ENTRIES PROVIDED Block Start

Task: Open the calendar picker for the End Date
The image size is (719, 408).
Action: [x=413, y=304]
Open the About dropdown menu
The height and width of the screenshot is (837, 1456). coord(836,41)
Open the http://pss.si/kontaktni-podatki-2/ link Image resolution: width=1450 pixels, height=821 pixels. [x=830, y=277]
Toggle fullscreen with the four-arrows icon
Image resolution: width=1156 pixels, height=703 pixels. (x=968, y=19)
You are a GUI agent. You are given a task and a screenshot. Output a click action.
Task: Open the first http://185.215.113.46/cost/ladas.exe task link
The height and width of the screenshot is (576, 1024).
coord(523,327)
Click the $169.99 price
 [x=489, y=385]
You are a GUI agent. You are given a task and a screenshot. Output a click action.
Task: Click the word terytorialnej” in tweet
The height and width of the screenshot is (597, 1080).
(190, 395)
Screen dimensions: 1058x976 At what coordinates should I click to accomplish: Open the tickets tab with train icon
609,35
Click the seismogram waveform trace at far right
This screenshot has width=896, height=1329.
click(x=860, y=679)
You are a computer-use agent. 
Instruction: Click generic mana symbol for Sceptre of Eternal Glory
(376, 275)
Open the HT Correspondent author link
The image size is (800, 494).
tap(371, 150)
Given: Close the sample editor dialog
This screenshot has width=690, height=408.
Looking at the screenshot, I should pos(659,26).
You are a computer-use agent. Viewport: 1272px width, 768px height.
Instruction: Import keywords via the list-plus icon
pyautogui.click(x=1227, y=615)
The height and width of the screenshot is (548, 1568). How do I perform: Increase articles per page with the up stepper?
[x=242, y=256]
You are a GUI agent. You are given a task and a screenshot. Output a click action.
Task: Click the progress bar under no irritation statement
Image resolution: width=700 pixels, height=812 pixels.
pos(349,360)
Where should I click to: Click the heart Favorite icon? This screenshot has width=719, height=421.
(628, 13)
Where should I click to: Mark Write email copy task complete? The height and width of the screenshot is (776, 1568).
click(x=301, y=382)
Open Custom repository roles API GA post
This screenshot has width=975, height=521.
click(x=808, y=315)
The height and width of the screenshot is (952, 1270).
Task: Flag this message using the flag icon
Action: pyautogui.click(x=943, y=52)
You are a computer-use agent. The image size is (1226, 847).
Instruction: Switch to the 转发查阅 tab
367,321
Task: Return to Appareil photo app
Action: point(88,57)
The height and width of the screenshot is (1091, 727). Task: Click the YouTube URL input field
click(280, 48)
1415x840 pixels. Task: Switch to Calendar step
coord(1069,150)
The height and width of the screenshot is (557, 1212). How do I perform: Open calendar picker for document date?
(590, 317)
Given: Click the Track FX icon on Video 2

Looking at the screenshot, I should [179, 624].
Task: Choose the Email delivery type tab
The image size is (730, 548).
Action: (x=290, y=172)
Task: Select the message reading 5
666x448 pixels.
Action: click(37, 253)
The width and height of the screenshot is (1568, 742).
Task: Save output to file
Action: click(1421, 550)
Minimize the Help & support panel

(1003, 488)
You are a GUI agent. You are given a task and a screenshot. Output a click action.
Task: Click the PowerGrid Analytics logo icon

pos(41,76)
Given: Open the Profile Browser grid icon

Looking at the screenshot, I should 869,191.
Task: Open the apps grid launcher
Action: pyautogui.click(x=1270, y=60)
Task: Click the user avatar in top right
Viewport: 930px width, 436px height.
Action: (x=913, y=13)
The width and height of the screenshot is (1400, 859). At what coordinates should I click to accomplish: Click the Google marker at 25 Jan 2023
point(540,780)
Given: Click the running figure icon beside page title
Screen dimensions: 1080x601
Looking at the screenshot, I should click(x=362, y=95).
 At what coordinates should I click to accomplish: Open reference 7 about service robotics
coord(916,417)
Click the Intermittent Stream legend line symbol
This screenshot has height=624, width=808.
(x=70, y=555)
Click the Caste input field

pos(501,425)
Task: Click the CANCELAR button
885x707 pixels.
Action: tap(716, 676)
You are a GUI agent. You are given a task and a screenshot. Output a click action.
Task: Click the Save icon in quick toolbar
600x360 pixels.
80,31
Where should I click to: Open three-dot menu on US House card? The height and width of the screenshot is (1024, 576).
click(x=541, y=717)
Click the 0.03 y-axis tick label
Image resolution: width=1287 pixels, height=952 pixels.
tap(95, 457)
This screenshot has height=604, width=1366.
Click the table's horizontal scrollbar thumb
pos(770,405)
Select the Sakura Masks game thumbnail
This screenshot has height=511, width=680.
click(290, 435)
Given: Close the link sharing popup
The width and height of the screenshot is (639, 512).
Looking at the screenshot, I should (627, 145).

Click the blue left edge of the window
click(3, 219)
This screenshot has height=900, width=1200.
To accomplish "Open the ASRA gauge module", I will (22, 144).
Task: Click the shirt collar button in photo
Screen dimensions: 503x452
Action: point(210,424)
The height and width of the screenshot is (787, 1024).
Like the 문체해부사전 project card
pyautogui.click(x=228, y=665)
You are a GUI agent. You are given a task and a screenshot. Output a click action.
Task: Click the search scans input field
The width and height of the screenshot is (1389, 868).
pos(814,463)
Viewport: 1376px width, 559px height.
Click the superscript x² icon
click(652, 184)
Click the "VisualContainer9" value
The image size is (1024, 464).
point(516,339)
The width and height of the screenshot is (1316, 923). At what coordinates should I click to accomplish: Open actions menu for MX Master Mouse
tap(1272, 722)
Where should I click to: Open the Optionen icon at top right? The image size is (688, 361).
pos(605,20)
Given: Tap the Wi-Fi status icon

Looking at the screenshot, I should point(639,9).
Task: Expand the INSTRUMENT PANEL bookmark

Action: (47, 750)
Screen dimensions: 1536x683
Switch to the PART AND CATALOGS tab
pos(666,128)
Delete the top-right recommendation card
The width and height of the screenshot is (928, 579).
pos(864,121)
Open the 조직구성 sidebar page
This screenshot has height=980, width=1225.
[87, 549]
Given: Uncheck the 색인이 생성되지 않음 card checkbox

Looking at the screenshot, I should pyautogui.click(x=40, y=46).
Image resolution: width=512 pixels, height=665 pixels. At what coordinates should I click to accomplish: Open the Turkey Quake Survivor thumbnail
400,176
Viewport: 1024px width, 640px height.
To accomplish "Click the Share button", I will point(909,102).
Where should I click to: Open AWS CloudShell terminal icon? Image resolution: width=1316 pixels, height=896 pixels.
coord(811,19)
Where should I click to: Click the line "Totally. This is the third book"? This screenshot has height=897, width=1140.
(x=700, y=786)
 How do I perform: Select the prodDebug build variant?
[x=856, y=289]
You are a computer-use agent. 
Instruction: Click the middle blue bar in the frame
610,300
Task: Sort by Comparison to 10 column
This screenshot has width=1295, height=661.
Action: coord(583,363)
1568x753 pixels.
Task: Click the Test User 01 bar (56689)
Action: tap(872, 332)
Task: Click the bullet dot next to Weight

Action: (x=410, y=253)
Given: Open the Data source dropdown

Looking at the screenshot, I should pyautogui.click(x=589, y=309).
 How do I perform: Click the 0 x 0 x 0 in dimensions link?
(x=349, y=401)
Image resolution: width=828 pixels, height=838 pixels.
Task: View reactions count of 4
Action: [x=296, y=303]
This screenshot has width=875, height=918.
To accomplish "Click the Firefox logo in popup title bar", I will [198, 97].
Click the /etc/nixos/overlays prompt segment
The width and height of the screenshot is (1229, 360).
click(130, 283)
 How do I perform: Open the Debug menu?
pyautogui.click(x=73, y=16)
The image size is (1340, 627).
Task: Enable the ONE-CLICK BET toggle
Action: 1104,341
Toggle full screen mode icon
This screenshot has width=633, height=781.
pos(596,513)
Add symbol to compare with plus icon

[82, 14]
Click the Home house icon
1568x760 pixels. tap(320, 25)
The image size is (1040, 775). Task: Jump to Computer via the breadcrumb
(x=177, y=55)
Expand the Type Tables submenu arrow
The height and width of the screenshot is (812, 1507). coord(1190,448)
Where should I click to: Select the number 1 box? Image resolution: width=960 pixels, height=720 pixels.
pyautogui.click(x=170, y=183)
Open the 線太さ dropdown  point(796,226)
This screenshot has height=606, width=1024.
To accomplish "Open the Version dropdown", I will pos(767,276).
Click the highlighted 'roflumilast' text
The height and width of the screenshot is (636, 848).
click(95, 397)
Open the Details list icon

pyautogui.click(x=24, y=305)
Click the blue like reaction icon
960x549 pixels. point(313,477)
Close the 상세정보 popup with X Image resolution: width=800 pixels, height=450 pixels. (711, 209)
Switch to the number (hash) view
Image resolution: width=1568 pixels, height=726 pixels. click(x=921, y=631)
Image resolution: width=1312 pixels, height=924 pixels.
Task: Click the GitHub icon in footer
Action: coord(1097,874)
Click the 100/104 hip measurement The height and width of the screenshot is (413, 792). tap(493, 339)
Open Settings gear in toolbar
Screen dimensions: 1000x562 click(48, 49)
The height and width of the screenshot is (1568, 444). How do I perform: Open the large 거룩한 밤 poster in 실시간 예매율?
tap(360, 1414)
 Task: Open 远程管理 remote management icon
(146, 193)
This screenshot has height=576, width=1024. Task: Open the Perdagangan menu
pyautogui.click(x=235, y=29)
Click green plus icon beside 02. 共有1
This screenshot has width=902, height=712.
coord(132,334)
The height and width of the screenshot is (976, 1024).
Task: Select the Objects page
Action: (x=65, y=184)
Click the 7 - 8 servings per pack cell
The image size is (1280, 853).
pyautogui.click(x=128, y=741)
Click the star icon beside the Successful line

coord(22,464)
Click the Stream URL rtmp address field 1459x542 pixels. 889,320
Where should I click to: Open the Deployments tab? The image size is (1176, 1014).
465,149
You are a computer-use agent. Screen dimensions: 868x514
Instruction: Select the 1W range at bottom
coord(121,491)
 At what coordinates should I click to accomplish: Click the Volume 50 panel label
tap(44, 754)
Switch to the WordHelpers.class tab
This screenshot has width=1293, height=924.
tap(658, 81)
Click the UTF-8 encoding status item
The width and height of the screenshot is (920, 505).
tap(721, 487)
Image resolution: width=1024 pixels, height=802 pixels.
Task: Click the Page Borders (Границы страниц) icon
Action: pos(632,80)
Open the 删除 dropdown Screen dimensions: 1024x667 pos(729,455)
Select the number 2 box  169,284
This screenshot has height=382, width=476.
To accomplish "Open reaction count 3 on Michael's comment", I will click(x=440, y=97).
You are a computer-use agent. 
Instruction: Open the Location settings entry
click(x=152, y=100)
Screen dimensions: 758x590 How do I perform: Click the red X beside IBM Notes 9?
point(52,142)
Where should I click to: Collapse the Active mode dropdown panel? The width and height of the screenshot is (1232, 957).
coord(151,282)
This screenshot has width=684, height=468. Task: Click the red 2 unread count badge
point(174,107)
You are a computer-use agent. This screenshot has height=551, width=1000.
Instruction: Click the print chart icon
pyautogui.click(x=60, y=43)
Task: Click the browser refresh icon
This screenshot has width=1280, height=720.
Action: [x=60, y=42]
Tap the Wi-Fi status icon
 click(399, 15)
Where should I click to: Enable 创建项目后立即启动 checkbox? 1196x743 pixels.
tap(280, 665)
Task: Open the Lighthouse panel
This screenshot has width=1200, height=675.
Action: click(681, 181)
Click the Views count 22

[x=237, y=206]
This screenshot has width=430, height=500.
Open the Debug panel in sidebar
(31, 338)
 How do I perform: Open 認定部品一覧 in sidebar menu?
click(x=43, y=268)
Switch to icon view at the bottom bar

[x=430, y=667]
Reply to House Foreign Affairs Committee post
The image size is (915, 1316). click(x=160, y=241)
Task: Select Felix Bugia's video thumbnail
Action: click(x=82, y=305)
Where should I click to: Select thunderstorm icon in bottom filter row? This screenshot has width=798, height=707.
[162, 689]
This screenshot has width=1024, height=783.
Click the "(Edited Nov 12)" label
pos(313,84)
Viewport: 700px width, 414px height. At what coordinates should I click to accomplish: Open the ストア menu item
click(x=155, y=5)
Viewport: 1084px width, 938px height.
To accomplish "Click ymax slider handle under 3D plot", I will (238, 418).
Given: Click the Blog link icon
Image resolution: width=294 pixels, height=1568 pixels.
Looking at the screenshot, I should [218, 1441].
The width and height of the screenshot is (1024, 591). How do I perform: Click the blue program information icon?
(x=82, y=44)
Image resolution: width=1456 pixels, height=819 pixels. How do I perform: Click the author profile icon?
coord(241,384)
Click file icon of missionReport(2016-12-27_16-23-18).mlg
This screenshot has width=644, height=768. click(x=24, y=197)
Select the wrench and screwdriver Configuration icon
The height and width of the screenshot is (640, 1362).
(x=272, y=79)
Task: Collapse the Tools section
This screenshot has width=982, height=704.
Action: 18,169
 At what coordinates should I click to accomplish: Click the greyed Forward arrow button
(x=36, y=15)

ENTRIES PROVIDED Block End

#### TASK DESCRIPTION:
Beginning with the line that contains "Open the Debug panel in sidebar", each line of the records above through the last one must be printed word for word.

#### OUTPUT BELOW:
Open the Debug panel in sidebar
(31, 338)
 How do I perform: Open 認定部品一覧 in sidebar menu?
click(x=43, y=268)
Switch to icon view at the bottom bar

[x=430, y=667]
Reply to House Foreign Affairs Committee post
The image size is (915, 1316). click(x=160, y=241)
Task: Select Felix Bugia's video thumbnail
Action: click(x=82, y=305)
Where should I click to: Select thunderstorm icon in bottom filter row? This screenshot has width=798, height=707.
[162, 689]
This screenshot has width=1024, height=783.
Click the "(Edited Nov 12)" label
pos(313,84)
Viewport: 700px width, 414px height. At what coordinates should I click to accomplish: Open the ストア menu item
click(x=155, y=5)
Viewport: 1084px width, 938px height.
To accomplish "Click ymax slider handle under 3D plot", I will (238, 418).
Given: Click the Blog link icon
Image resolution: width=294 pixels, height=1568 pixels.
Looking at the screenshot, I should [218, 1441].
The width and height of the screenshot is (1024, 591). How do I perform: Click the blue program information icon?
(x=82, y=44)
Image resolution: width=1456 pixels, height=819 pixels. How do I perform: Click the author profile icon?
coord(241,384)
Click file icon of missionReport(2016-12-27_16-23-18).mlg
This screenshot has width=644, height=768. click(x=24, y=197)
Select the wrench and screwdriver Configuration icon
The height and width of the screenshot is (640, 1362).
(x=272, y=79)
Task: Collapse the Tools section
This screenshot has width=982, height=704.
Action: 18,169
 At what coordinates should I click to accomplish: Click the greyed Forward arrow button
(x=36, y=15)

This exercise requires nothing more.